Significantly more variation in cost was seen in the care of hypertension, diabetes, and heart failure. In areas where there is tremendous variation in resource use, "we might want to [see] if there are any guidelines in those areas that would better help us understand appropriate resource use levels," Ms. Milgate said.

MedPAC could identify conditions with variation in resource use where there might also be high variation in quality, Ms. Milgate said. Those might become priority areas for coordination of care.

Researchers hope to address questions such as "how do you attribute the care of a particular beneficiary to a specific physician?" she said. The minimum number of cases needed to get a reliable measurement and with whom you actually compare a physician's performance are other considerations, Ms. Milgate said.

Ms. Milgate clarified that these claims-based measures would not necessarily be used in a pay-for-performance system.

"That's a pretty easy decision because we don't have that information" yet, she said. Researchers are planning to base this analysis on currently available information: claims data.

More than 35 indicators on conditions important to Medicare will be used to measure quality, Ms. Milgate said. "Most of them are primarily what we've talked about before as process measures.

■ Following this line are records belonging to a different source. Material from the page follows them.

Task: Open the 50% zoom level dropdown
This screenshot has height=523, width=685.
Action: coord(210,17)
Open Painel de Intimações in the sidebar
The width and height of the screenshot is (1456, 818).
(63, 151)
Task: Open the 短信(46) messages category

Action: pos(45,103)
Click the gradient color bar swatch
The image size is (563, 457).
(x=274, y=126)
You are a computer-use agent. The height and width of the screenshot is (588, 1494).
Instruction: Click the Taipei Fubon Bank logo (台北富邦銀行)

For example, for beneficiaries with coronary artery disease, did they have an annual lipid profile?" Outcomes measures would also be used. For example, for beneficiaries with diabetes, what proportion of them ended up in the hospital with short- or long-term complications that were related to their diabetic conditions, she said.

MedPAC earlier this year advised the Department of Health and Human Services to test different types of provider payment differentials, which would essentially offer monetary rewards—bonuses, for example—for meeting certain goals on health care quality.

MedPAC Chair Glenn M. Hackbarth, J.D., said he hoped that Congress was prepared to move ahead with pay-for-performance legislation. Several bills are pending to link relief from the sustainable growth rate formula to the implementation of a pay-for-performance system for physicians, he said.

"Obviously we support both ends of that bargain. We have argued that in order to assure access to quality of care, there does need to be some relief from the SGR. But at the same time, we think that it should be not just more money into the existing system, but one that consistently, in a more focused way, rewards good practice and quality of care."